And the crown turned once more; the beads of this musical rosary still ran on, and all changed. Jesus had risen, and songs of joy issued from the organs. The "Victima Paschali Laudes" exulted before the gospel of the masses, and at the Benediction the "O Fuji et Fili," created indeed to be intoned by the wild jubilations of crowds, ran and sported in the joyous hurricane of the organs, which uprooted the pillars and unroofed the naves.

And the feasts rung in with bells followed at longer intervals. At Ascension the heavy and clear crystals of Saint Ambrose filled with their luminous water the tiny basin of the catkins; the fire of rubies and garnets lighted up again with the crimson hymn and scarlet sequence of Pentecost the " Veni Creator" and "Veni Spiritus." The Feast of the Trinity passed, signalized by the stanzas of Gregory the Great; and for the Feast of the Blessed Sacrament, the liturgy could exhibit the most marvellous jewel case of its dower, the Office of Saint Thomas, the "Pange Lingua," the "Adore Te," the "Sacris Solemniis," the" Verbum Supernum," and above all the "Lauda Sion," that pure masterpiece of Latin poetry and scholasticism, that hymn so precise, so lucid in its abstraction, so firm in its rhymed words, round which is rolled the melody perhaps the most enthusiastic, the most supple in plain chant.

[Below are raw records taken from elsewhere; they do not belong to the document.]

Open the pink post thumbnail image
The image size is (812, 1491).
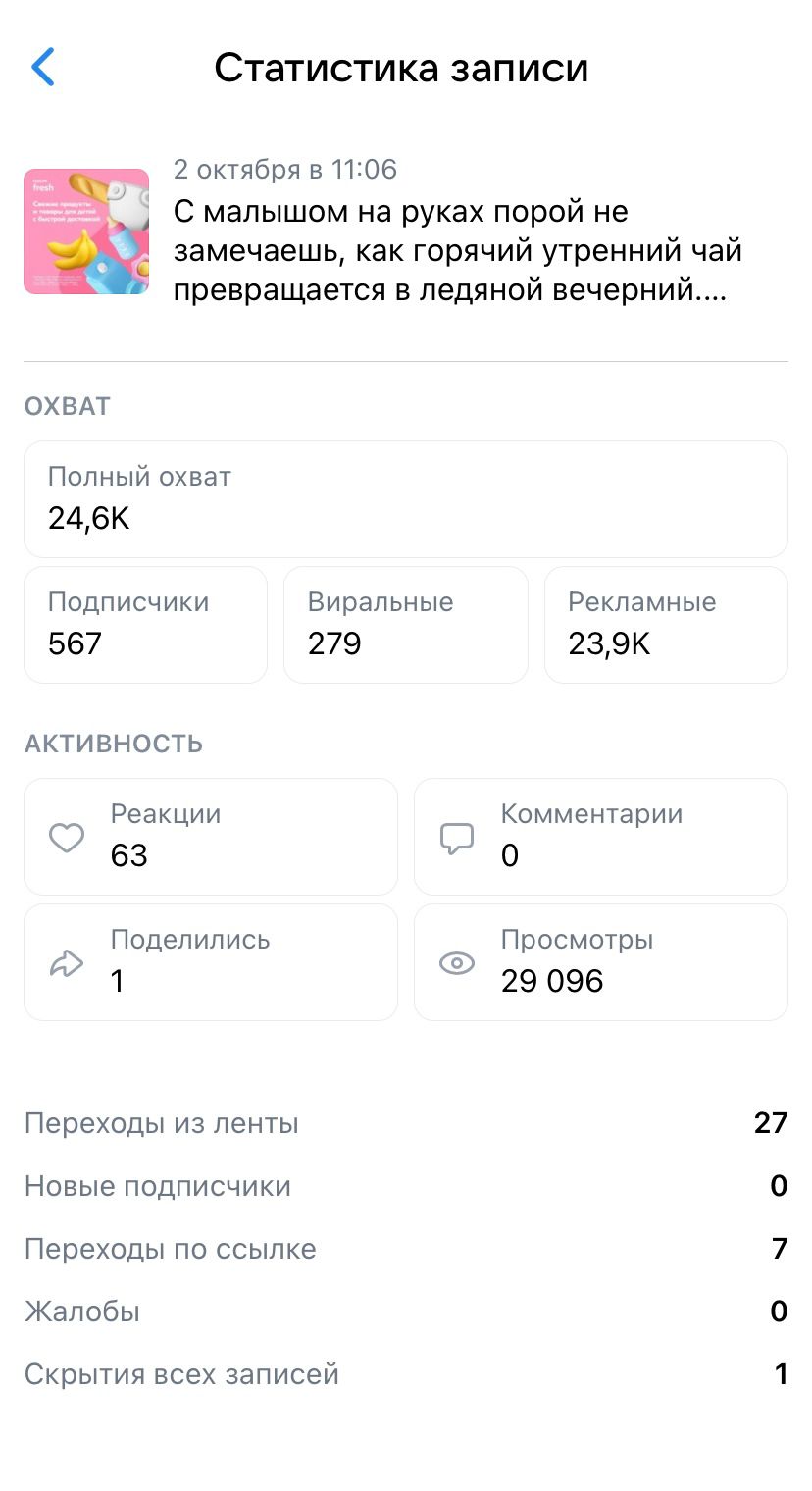click(x=86, y=231)
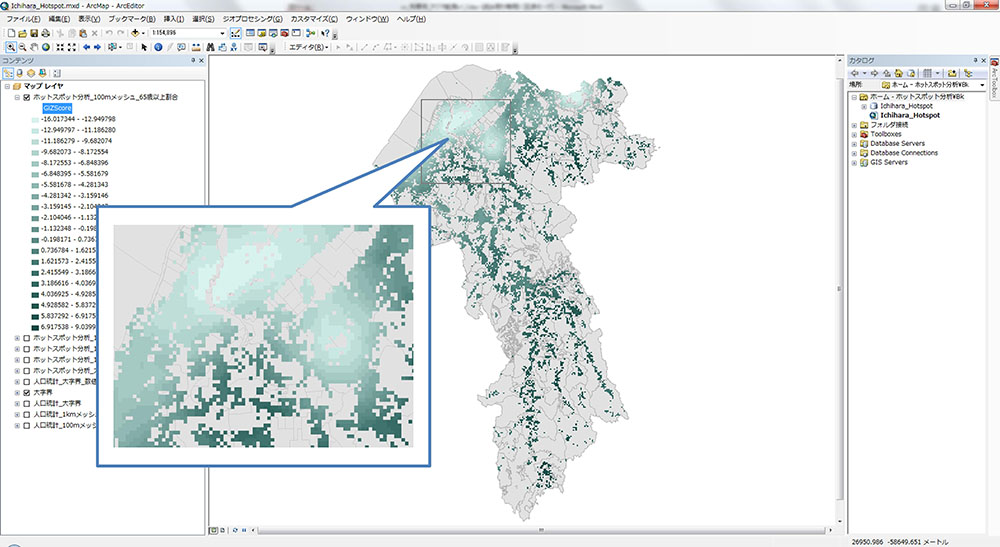Select the Zoom In tool

pyautogui.click(x=10, y=47)
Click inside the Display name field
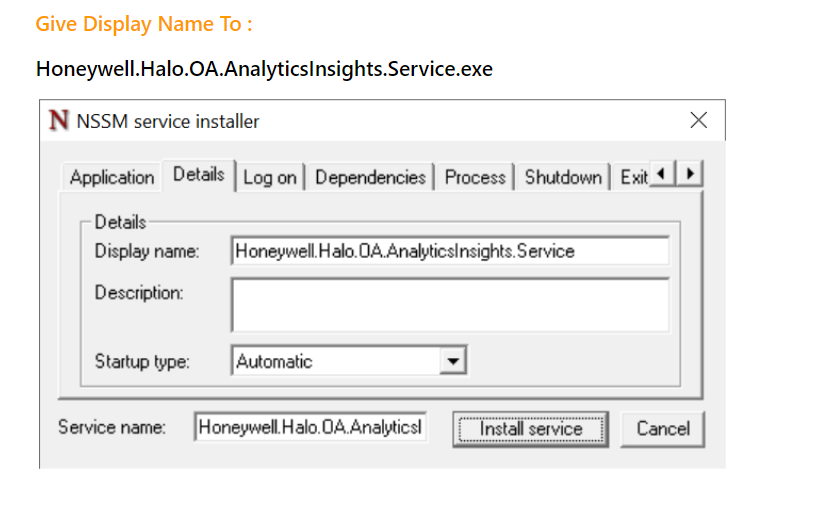The image size is (828, 507). point(449,251)
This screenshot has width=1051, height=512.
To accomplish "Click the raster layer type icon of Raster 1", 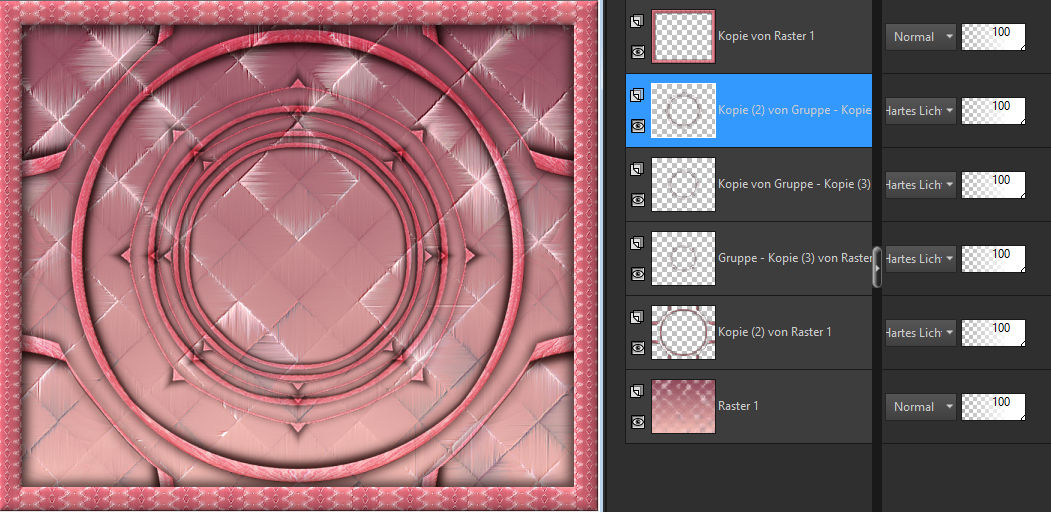I will tap(637, 391).
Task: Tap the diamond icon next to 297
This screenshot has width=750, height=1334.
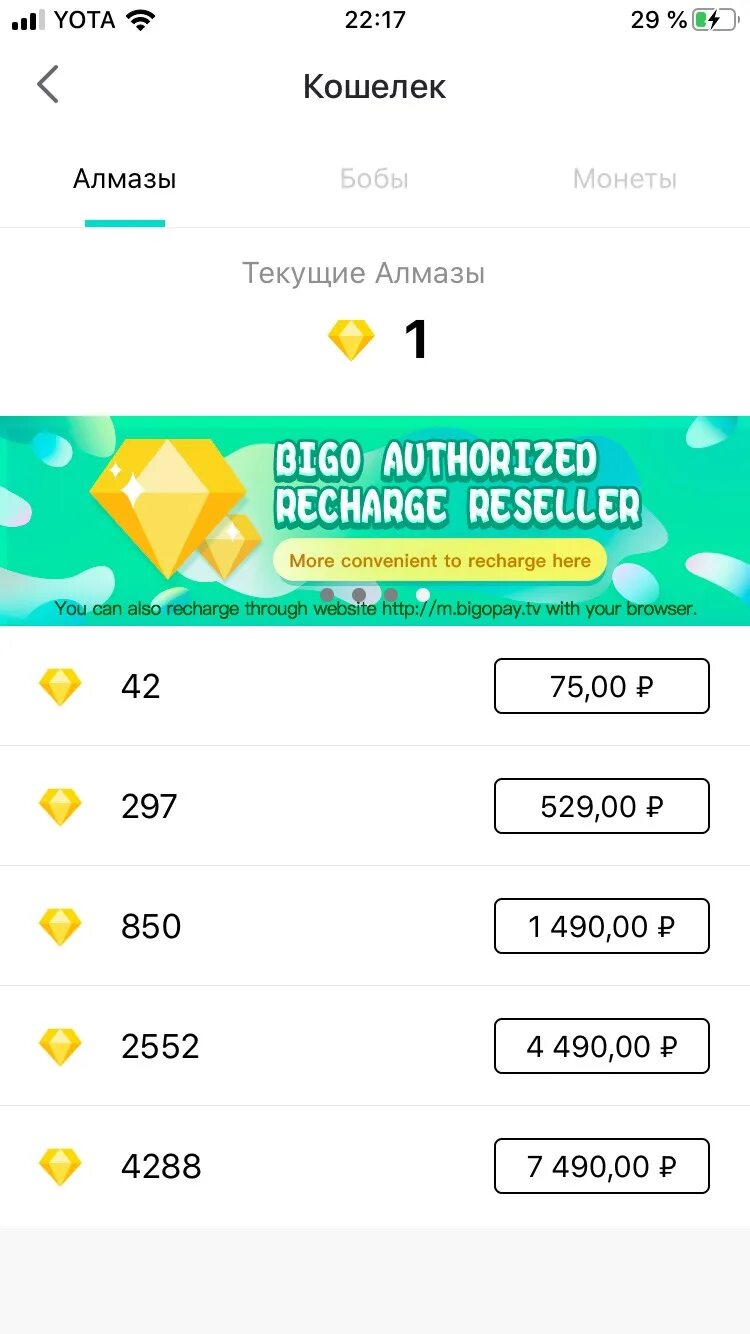Action: (60, 807)
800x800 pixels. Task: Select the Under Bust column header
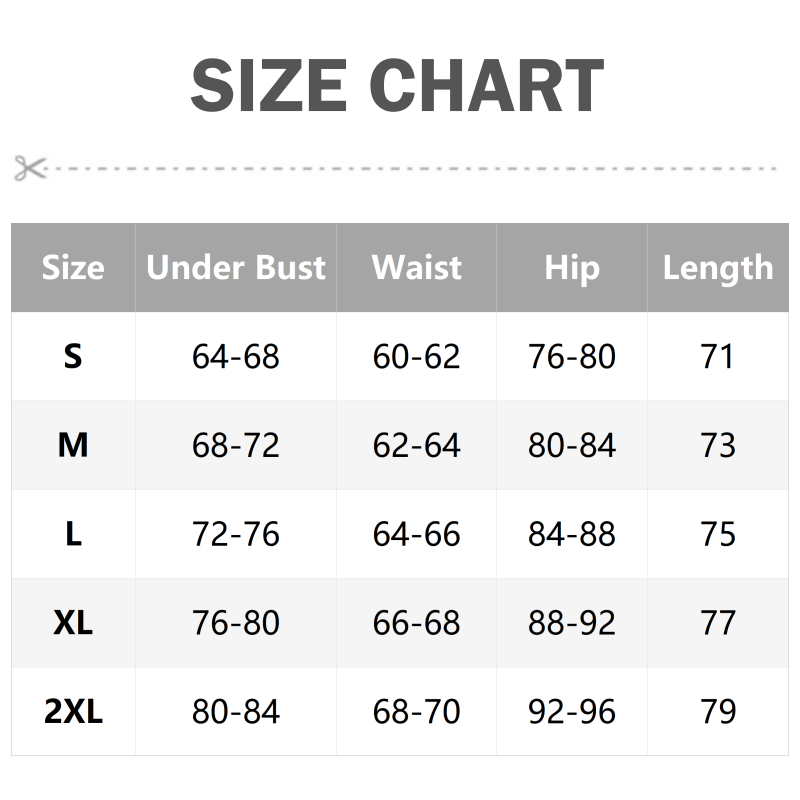[236, 268]
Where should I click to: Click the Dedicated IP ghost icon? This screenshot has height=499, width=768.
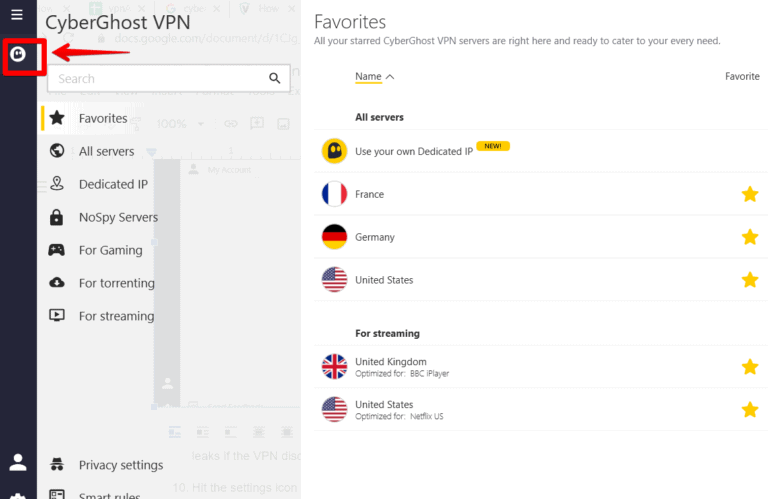[334, 151]
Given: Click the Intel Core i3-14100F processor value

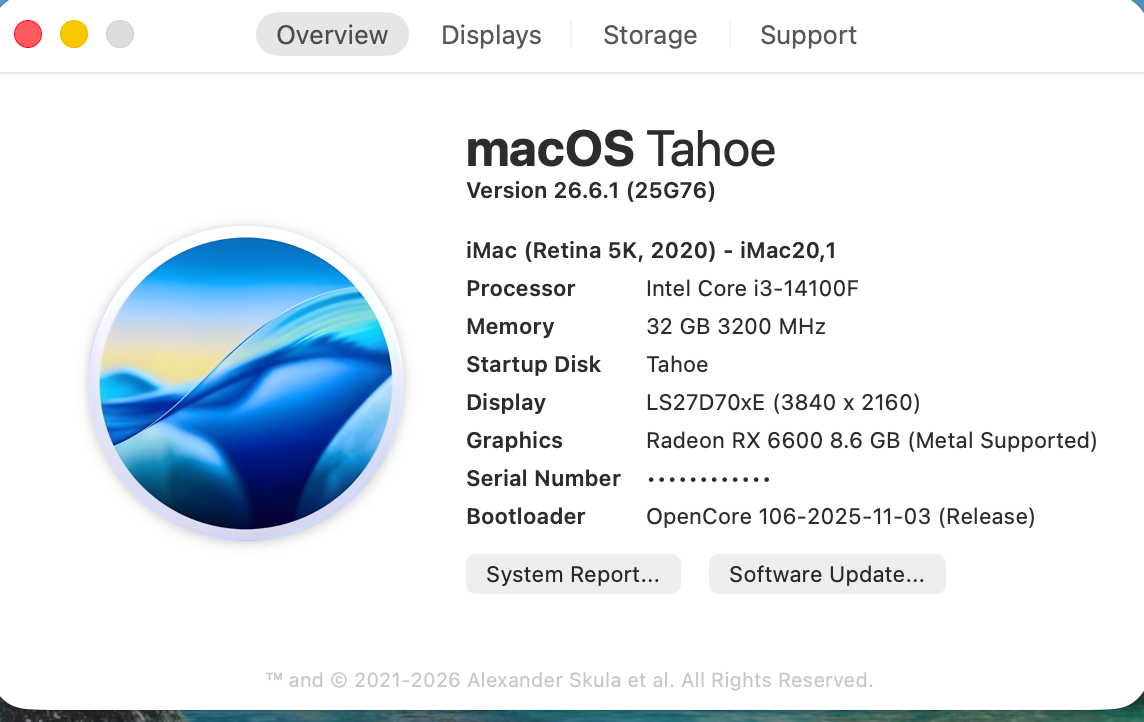Looking at the screenshot, I should pyautogui.click(x=752, y=288).
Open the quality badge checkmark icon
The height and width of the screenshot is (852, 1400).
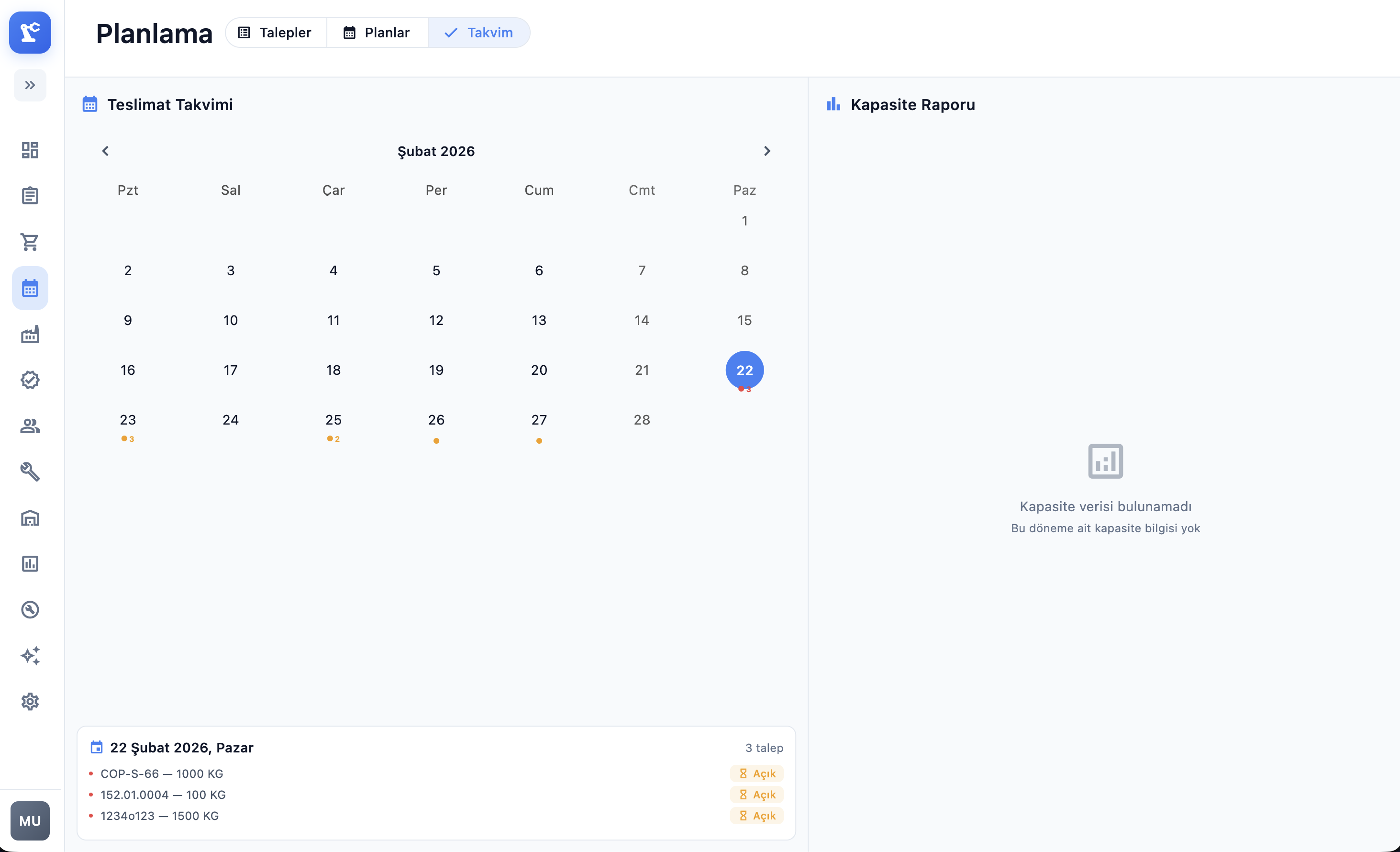click(x=30, y=380)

The circle displaced itself again, showing on its different faces the twenty-three to twenty-eight Sundays which defile after Pentecost, the green weeks of the time of Pilgrimage, and stopped at the last feast, at the Sunday after the Octave of All Saints, at the Dedication of Churches which the "Clestis Urbs" incensed, old stanzas of which the ruins were badly consolidated by the architects of Urban VIII., old jewels, on which the troubled water slept and was reanimated only in rare lights.

The juncture of the religious crown, of the liturgical year, was then made at the masses, in which the gospel of the last Sunday after Pentecost, the Gospel according to Saint Matthew, repeats, as well as the Gospel according to Saint Luke, recited on the first Sunday in Advent, the terrible predictions of Christ on the desolation of the time, on the end of the world.

"This is not all," Durtal continued, who was interested in this run through his prayer-book. "In this crown of the Proper of the Seasons are inserted, like smaller stones, the sequences of the Proper of Saints which fill the empty places, and finish the round of the circle.

First the pearls and gems of the Blessed Virgin, the limpid jewels, the blue sapphires and rose rubies of her antiphons; then the aquamarine, so lucid and pure, of the "Ave Mans Stella," the topaz, pale as tears, of the "O Quot nudis Lacryon the Feast of the Seven Dolours, the hyacinth, colour of dried blood, of the "Stabat;" then were told the feasts of the Angels and the Saints, the hymns dedicated to the Apostles and the Evangelists, to the Martyrs, whether solitary or in couples, both out of and during the Paschal season, to the Confessors, Pontiffs, and non-Pontiffs, to Virgins, to Holy Women, all Feasts differentiated by special Sequences, by special Proses of which some are very simple, like those stanzas made in honour of the Nativity of Saint John the Baptist, by Paul the Deacon.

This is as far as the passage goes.